Customers are not only accustomed to chat options but often prefer them. One Salesforce study, for example, found that online chat ranked among the top five ways customers preferred to reach businesses. In-person communication also made the list, as did email and phone channels, both of which customers expect to be able to use to reach a human being.

When computerized chat is a customer’s only line of communication, therefore, the customer may become frustrated. Even the most advanced AI-based chat options can only respond to a certain range of questions. AI cannot replace the expertise of a human, nor can it adapt to the unique needs of a specific customer with the same granularity and nuance of a human agent or customer service specialist.

Balancing customers’ expectations with the business benefits of chat support, then, means implementing automated chat tools in a way that allows customers to start a conversation easily, then reach a human as soon as they need assistance the chat software cannot provide. It also means ensuring your human teams know how to partner with the chatbot for seamless interactions.

How To Offer Seamless Chat (and Human) Support

The pandemic pushed many customers to online shopping for everything from groceries to insurance policies. As a result, customers’ expectations for online shopping experiences have changed. In many cases, they’ve become more discerning: A study by TalkDesk found that 58 percent of customer respondents said their customer service expectations are higher than they were before the pandemic began.

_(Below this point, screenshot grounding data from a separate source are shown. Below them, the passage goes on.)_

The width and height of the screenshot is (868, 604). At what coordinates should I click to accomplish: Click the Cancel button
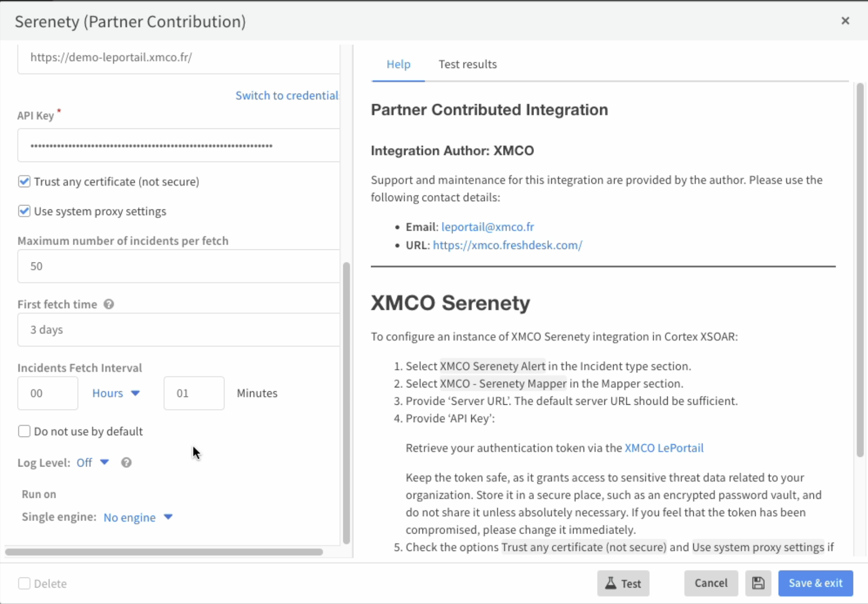pos(711,583)
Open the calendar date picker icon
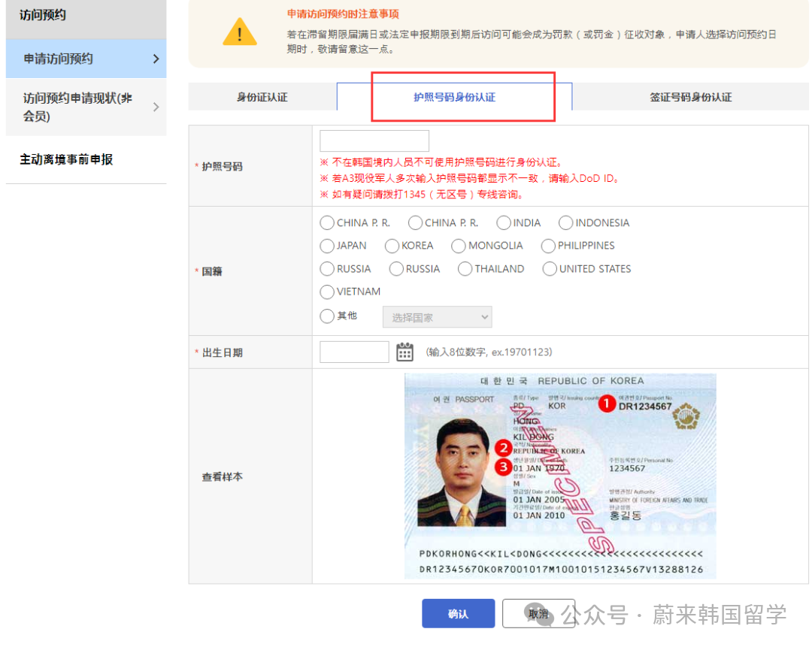This screenshot has width=812, height=647. [x=404, y=351]

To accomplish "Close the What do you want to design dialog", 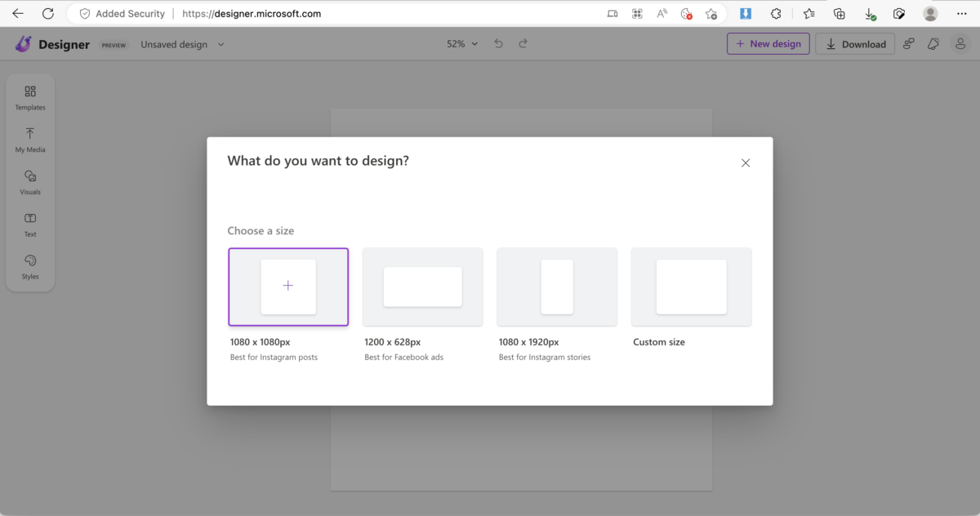I will click(x=745, y=163).
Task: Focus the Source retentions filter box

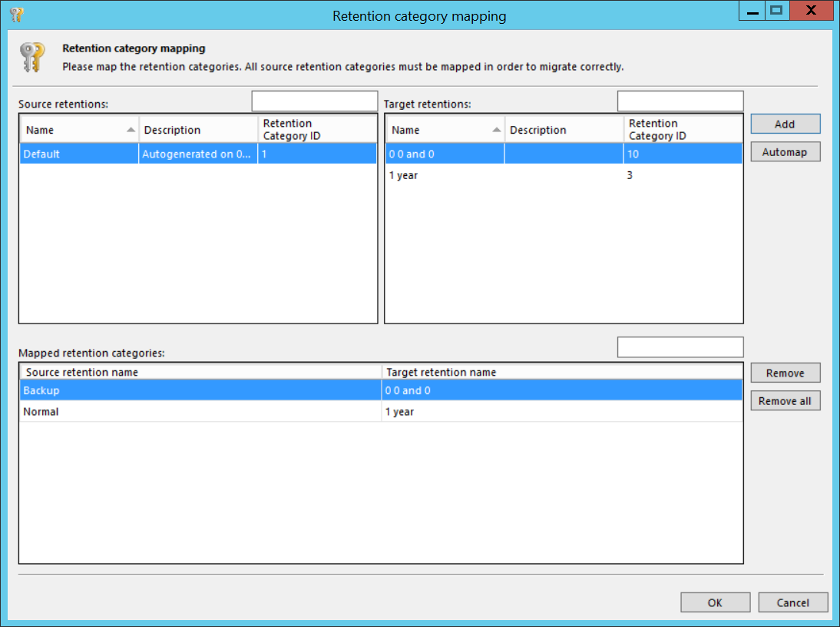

These higher expectations extend to the use of automated chat software. While customers don’t mind interacting with such software, they have certain expectations about the interaction. Disappointing those expectations can have a profound impact on the customer experience and relationship to the insurer.

To build strong, seamless chat and human support:

  • Focus on the handoff. Before chat software, many companies focused on ways to create seamless handoffs from customer service to other departments during a single phone call. The same care must be taken to create seamless handoffs between chat software and human assistance. For example, if the chat software asks the customer for certain information, make sure the human who takes over the conversation sees the same information instantly, so they don’t have to ask for it again.
  • Know your chatbot’s limits. AI allows chatbots to adapt to differences in word use and spelling among customers, but it doesn’t replace human thought or understanding. Focus on setting clear limits for chat software and creating a quick, easy method for the software to connect a human being to the customer as soon as those limits are reached.
  • Teach team members how to partner with the chat software. Using software for live chats “requires an added layer of unique skills that phone agents might not have,” writes Rosie Greaves at volume recruitment solution Harver. When insurance company employees and agents understand how to do live chat well, they can build better rapport with customers.

Chat software has made a number of customer experiences online simpler and quicker. Used poorly, however, it can also make those experiences more complicated and frustrating. Mindful application of chat software as an adjunct to human effort, on the other hand, can help insurers realize the best of both worlds.